Pubblicato il 5 dicembre 2019

Terza edizione della Biennale di Pisa

È tornata per la terza edizione la Biennale di Architettura di Pisa agli Arsenali Repubblicani, ideata e organizzata dall’Associazione Culturale LP Laboratorio Permanente per la città.
Sotto la guida di Alfonso Femia, quest’anno designato direttore della manifestazione, è stata sperimentata, per la prima volta, una formula dinamica e interattiva con dieci giornate di talk, lecture e mostre. La Biennale ha messo a confronto architetti, urbanisti, designer, artisti per fare il punto sull’aspetto più tangibile del cambiamento climatico: il comportamento dell’acqua in relazione al tempo. Dal 21 novembre al 1° dicembre, attraverso le trasparenze degli Arsenali Repubblicani, la Pangea, l’allestimento ideato da Alfonso Femia, ha raccontato a Pisa e al mondo di un Tempodacqua severo, di emergenze e di criticità, ma soprattutto di un futuro possibile capovolgendo la prospettiva. Un soddisfacente consuntivo per un progetto culturale che ha trasformato Pisa, per dieci giorni, in un centro internazionale dell'architettura. Massimo Del Seppia, presidente di Associazione LP, anima della Biennale, insieme a Silvia Lucchesini e Roberto Silvestri, ha dichiarato la propria soddisfazione rispetto al raggiungimento degli obiettivi fissati all’inizio del percorso: “il nostro programma è stato quello di sviluppare il tema in continuità con l’edizione precedente, con un maggior livello di approfondimento, di attivare l’attenzione e la consapevolezza sul tema ambientale, fuori dagli schemi codificati, consolidando la posizione della Biennale di Architettura di Pisa nel panorama degli eventi culturali italiani(..)Siamo riusciti, in passato, a trovare una convivenza positiva con l’ambiente, possiamo riuscire a farlo anche oggi; se abbiamo costruito Venezia da una palude, dobbiamo individuare nuove strategie per proteggerla e per difendere tutto il territorio”. Da più parti segnali di consenso e di adesione importanti a questa Biennale: il Consiglio Nazionale degli Architetti e più di cinquanta Ordini Professionali provinciali, gli Ordini regionali di Toscana, Puglia, Emilia Romagna e le Autorità di Sistema Portuale del Mar Ligure Occidentale, del Mar Adriatico Meridionale e del Mar Ionio hanno concesso il patrocino valutando “Tempodacqua” come progetto necessario e condivisibile.

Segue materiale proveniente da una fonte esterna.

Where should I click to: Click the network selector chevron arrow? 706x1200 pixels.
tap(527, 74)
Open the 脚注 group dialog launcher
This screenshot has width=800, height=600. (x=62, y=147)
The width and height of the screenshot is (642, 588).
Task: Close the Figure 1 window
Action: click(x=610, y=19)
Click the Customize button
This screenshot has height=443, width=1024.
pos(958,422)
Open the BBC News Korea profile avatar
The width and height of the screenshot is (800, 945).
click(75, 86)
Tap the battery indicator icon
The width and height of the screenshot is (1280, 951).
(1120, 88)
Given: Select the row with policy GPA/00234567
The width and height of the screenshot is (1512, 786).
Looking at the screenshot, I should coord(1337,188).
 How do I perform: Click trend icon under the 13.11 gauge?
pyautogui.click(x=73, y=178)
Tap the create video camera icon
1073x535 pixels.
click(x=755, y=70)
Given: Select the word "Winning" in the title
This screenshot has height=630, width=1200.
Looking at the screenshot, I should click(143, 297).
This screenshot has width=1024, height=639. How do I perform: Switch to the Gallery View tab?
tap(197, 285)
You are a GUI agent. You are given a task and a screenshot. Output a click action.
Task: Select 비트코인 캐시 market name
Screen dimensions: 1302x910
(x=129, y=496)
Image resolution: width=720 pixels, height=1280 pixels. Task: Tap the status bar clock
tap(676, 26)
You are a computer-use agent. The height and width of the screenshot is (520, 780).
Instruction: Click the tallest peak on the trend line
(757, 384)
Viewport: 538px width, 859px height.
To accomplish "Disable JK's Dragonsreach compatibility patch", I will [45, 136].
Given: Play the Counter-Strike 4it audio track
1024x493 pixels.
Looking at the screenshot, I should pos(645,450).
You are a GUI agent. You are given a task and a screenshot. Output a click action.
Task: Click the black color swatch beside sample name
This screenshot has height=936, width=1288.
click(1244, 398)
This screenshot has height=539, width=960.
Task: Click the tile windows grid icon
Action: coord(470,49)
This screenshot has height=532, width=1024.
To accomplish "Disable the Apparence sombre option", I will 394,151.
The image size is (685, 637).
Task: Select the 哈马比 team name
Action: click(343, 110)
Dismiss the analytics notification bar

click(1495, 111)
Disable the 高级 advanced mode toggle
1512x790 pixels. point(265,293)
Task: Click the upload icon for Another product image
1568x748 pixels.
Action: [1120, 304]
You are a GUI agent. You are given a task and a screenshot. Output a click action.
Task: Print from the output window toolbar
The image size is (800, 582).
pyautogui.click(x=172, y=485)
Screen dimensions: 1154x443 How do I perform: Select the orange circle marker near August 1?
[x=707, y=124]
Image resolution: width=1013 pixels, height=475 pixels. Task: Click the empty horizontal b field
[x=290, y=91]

I PREMI – OTTO PREMIATI NEL SEGNO DI TEMPODACQUA
Due i premi di questa edizione. Il Premio Città di Pisa per la Qualità Urbana assegnato dalla Biennale a Andreas Kipar, Studio Land per la ricerca e i progetti tesi a individuare soluzioni concrete sul tema tempodacqua legato a quello del verde e della forestazione. Il Premio Internazionale Biennale di Pisa Tempodacqua, ideato e promosso da Alfonso Femia e sostenuto dall’Associazione LP Laboratorio Permanente come strumento per favorire la consapevolezza e la conoscenza del tema idrico, è stato assegnato da una giuria composta da Massimo Pica Ciamarra, Ico Migliore, Roberto Silvestri; Luca Molinari; Luciano Galimberti; Ezio Micelli; Luca Lanini; Gianluigi Pescolderlung e Alfonso Femia a tutti e sette i candidati selezionati per la short list.  Hanno, dunque, ricevuto il premio Carla Juaçaba (Brasile), Vincent Parreira (Francia), Junia Ishigami (Giappone), Valerio Barberis (Italia), Anna Heringer (Germania), Javier Corvàlan (Paraguay), Vector Architects (Cina).